Süddeutsche Zeitung

Homöopathie-Kritik:"Es ist Pseudomedizin"

Eine Initiative sagt der Homöopathie den Kampf an. Initiator Norbert Aust erklärt die Ziele und weshalb die Heilslehre ihren Sonderstatus im Arzneimittelrecht verlieren soll.

Interview von Hanno Charisius

Anfang Februar trafen sich in Freiburg 30 Fachleute, um das "Netzwerk Homöopathie" zu gründen, einen Verbund, der über Homöopathie aufklären möchte. Zu der Gruppe gehören auch die ehemalige Homöopathin Natalie Grams, der Vorsitzende des Wissenschaftsrats der Gesellschaft zur wissenschaftlichen Untersuchung von Parawissenschaften GWUP Wolfgang Hell, Edmund Berndt von der Initiative für wissenschaftliche Medizin und der Verbraucherschützer Guido Bockamp vom Deutschen Konsumentenbund. Die Aktivisten wollen unter anderem dafür sorgen, dass homöopathische Mittel ihren Sonderstatus im Gesundheitswesen verlieren. Norbert Aust, der sich seit Jahren kritisch mit der "Pseudomedizin", wie er es nennt, auseinandersetzt, lud zu dem Treffen ein.

SZ: Herr Aust, es gibt schon reichlich Homöopathie-Kritik in Büchern, Weblogs, Fernsehen. Was wollen Sie und Ihre Mitstreiter noch hinzufügen?

Norbert Aust: Wir glauben, dass die meisten Leute trotzdem nicht wissen, was Homöopathie überhaupt ist. Deshalb wollen wir auf einer neuen Webseite vor allem über die Heilslehre mit ihren merkwürdigen Auffassungen aufklären und klarstellen, dass es sich dabei um Pseudomedizin handelt und eben nicht um eine "Alternative zur Medizin", wie sie ja oft genannt wird.

Nüchterne Fakten haben die Anhänger der Homöopathie noch nie überzeugt.
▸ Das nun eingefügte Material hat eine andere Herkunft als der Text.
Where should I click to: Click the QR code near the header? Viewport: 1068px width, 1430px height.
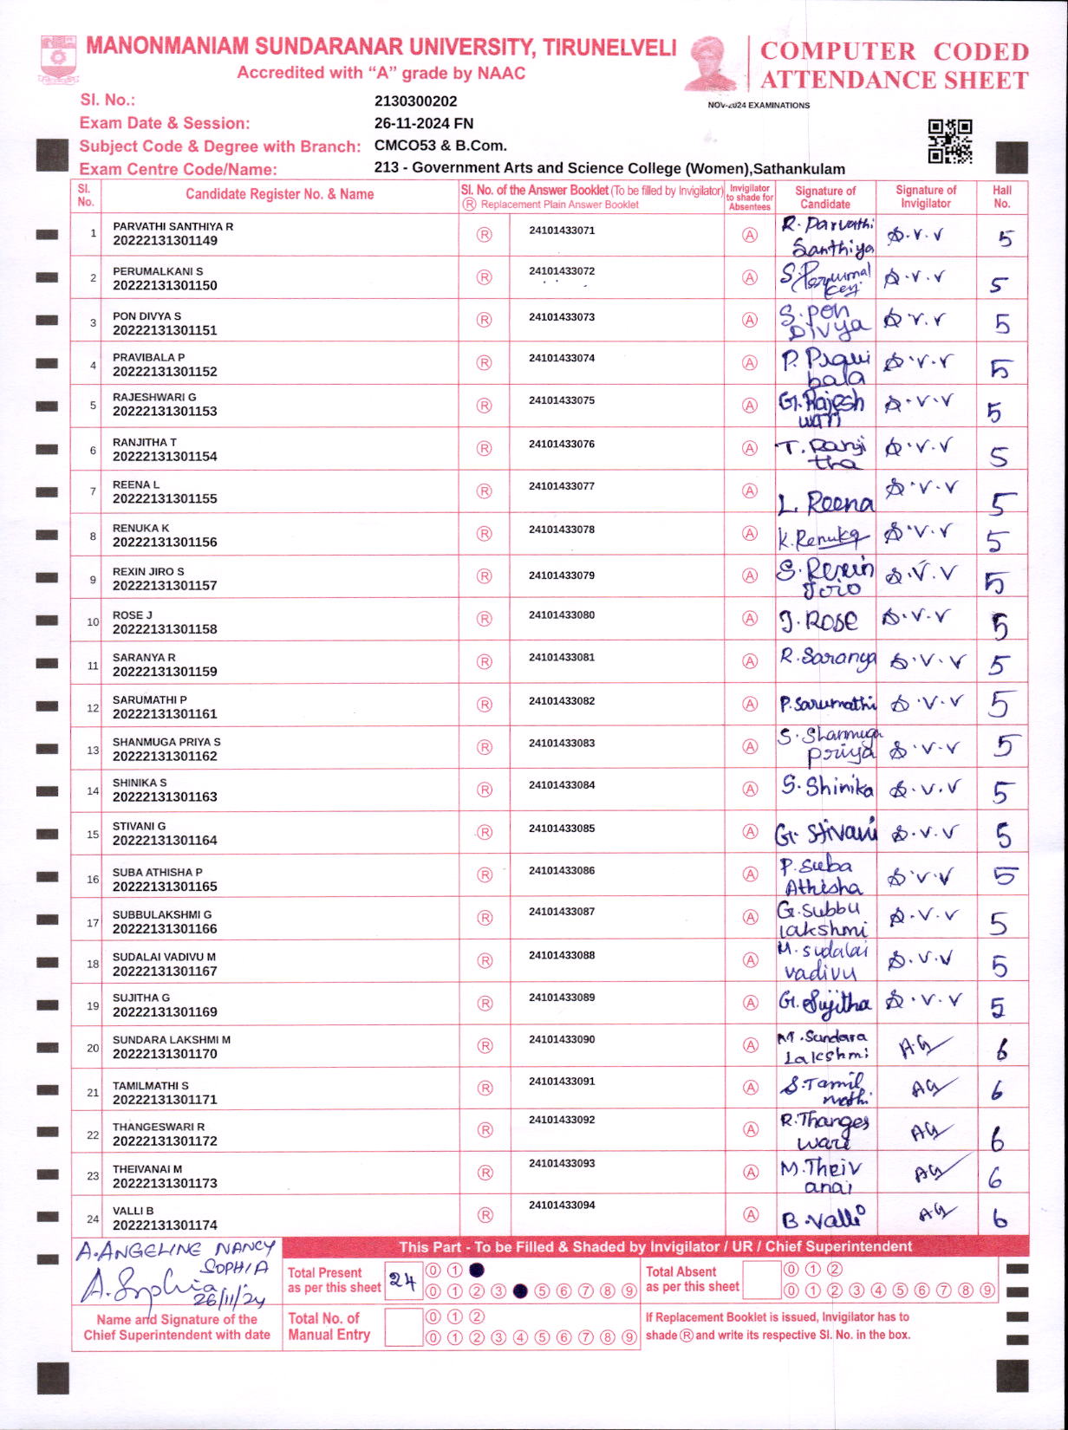point(949,141)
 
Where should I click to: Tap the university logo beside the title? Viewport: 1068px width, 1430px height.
point(58,58)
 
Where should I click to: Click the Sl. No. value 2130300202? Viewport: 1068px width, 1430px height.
point(415,101)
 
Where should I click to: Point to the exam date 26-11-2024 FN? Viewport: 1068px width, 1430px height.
point(423,123)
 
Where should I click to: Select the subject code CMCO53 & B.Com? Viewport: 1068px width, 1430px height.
point(440,146)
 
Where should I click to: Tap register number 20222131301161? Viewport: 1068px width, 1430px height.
point(165,714)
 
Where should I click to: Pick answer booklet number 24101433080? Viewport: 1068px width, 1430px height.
point(562,615)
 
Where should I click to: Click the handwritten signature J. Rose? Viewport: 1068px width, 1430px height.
point(819,621)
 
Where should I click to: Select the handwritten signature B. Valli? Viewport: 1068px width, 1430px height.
point(823,1219)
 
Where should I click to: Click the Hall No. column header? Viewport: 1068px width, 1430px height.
point(1002,197)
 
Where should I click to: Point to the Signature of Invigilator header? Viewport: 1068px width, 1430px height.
point(926,197)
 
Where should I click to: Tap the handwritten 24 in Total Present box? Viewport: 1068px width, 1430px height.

Wir wollen auch Fälle sammeln, bei denen homöopathische Behandlungen nachweislich geschadet haben. Wie etwa bei einem Krebspatienten in Bayern, der Schmerzmittel absetzte, weil sein Heilpraktiker erklärt hatte, dass die Homöopathika sonst nicht wirkten. Der Mann ist qualvoll gestorben. Die Befürworter argumentieren ja immer mit Anekdoten von vermeintlichen Erfolgsgeschichten. Da wollen wir ein Gegengewicht schaffen.

Gibt es auch politische Forderungen?

Zu unseren Fernzielen zählt, die Sonderstellung der Homöopathie im Arzneimittelrecht aufzulösen, die Abschaffung der Apothekenpflicht für homöopathische Arzneimittel - und dass es keine akademischen Weihen mehr gibt für Pseudomedizin, etwa durch universitäre Lehre und ärztliche Weiterbildungen. Die Homöopathie muss ja derzeit als sogenannte "besondere Therapieeinrichtung" die Wirksamkeit ihrer Präparate nicht nachweisen.

Haben Sie einen Zeitplan?

In unserer Idealvorstellung geht die Webseite in ein bis zwei Monaten online. Wir haben auch nur privates Geld, deshalb starten wir mit Projekten, die wenig kosten.

Es gibt keine Sponsoren?

Nein, anders als uns von unseren Gegnern unterstellt wird, bekommen wir kein Geld von der Pharmaindustrie. Einige von uns haben Bücher zu dem Thema geschrieben, aber das ist auch schon der einzige Interessenkonflikt, den man bei uns finden kann.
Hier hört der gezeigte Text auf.